Rows for locating displayed items:
★ ★ ★ ★

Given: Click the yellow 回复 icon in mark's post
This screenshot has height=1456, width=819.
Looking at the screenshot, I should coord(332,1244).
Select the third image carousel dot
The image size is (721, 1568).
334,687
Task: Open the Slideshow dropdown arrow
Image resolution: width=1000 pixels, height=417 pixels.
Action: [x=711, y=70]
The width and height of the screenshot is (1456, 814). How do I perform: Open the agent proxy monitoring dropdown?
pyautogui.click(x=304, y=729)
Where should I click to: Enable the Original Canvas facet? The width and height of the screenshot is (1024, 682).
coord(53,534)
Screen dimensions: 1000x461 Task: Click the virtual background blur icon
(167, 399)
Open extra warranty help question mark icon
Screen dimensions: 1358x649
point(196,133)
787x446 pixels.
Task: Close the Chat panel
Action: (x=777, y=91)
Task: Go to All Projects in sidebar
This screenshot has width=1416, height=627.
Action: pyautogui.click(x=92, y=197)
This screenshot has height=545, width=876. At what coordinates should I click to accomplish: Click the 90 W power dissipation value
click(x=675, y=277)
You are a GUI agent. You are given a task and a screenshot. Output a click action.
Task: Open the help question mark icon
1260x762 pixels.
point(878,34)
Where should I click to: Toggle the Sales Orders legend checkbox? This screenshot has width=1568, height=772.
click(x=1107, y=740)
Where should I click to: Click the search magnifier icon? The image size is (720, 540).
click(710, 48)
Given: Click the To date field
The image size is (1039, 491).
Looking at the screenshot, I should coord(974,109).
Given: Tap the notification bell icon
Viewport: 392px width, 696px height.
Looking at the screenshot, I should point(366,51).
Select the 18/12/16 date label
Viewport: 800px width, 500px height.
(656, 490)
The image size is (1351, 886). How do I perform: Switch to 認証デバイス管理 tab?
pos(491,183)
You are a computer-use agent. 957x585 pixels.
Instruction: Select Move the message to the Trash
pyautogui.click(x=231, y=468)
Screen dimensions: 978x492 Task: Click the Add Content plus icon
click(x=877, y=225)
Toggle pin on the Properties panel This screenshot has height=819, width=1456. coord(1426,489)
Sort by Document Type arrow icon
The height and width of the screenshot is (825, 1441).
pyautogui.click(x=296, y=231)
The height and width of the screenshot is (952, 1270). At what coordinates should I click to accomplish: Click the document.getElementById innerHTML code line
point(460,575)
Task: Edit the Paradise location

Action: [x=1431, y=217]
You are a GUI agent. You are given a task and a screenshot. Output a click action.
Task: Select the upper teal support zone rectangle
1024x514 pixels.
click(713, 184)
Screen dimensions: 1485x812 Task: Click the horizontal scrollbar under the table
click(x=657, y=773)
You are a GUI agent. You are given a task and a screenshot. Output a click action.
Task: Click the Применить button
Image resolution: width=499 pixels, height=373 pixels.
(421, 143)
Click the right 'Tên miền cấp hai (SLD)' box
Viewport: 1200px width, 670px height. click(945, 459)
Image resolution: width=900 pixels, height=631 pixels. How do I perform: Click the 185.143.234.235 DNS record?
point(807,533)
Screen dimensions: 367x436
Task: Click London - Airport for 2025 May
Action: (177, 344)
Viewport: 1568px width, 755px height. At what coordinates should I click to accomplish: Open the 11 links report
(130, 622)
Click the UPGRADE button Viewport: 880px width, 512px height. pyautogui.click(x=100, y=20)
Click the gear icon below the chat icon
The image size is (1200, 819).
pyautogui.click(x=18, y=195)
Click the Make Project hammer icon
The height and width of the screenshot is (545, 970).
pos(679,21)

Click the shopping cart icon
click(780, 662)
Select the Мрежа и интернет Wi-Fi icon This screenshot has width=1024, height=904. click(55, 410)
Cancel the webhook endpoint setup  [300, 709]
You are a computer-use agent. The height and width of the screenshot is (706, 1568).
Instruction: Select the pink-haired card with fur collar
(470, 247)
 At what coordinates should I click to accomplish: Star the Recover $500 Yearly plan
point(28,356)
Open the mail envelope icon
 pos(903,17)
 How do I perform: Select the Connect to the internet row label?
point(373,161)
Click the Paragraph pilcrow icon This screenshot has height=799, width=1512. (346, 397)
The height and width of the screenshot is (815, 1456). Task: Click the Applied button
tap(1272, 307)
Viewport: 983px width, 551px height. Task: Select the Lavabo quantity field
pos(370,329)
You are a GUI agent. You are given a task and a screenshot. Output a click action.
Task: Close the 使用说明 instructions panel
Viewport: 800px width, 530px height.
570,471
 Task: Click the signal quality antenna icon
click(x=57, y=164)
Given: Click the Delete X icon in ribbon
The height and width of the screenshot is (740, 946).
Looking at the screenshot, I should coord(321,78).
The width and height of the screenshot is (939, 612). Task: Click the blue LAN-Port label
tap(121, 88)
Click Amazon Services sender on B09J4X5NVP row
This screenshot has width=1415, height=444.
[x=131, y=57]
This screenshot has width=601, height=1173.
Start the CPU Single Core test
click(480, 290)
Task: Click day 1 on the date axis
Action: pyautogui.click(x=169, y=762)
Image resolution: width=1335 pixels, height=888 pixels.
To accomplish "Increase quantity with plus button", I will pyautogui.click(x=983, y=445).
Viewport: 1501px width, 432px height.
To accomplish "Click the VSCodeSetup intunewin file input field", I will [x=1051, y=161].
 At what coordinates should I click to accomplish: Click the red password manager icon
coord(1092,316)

★ ★ ★ ★

## Problem description
Set down the rows again verbatim, starting with the first row of the page and continuing up to and including the line that contains "point(878,34)".

## Result below
Given: Click the yellow 回复 icon in mark's post
This screenshot has height=1456, width=819.
Looking at the screenshot, I should coord(332,1244).
Select the third image carousel dot
The image size is (721, 1568).
334,687
Task: Open the Slideshow dropdown arrow
Image resolution: width=1000 pixels, height=417 pixels.
Action: [x=711, y=70]
The width and height of the screenshot is (1456, 814). How do I perform: Open the agent proxy monitoring dropdown?
pyautogui.click(x=304, y=729)
Where should I click to: Enable the Original Canvas facet? The width and height of the screenshot is (1024, 682).
coord(53,534)
Screen dimensions: 1000x461 Task: Click the virtual background blur icon
(167, 399)
Open extra warranty help question mark icon
Screen dimensions: 1358x649
point(196,133)
787x446 pixels.
Task: Close the Chat panel
Action: (x=777, y=91)
Task: Go to All Projects in sidebar
This screenshot has width=1416, height=627.
Action: pyautogui.click(x=92, y=197)
This screenshot has height=545, width=876. At what coordinates should I click to accomplish: Click the 90 W power dissipation value
click(x=675, y=277)
You are a GUI agent. You are given a task and a screenshot. Output a click action.
Task: Open the help question mark icon
1260x762 pixels.
point(878,34)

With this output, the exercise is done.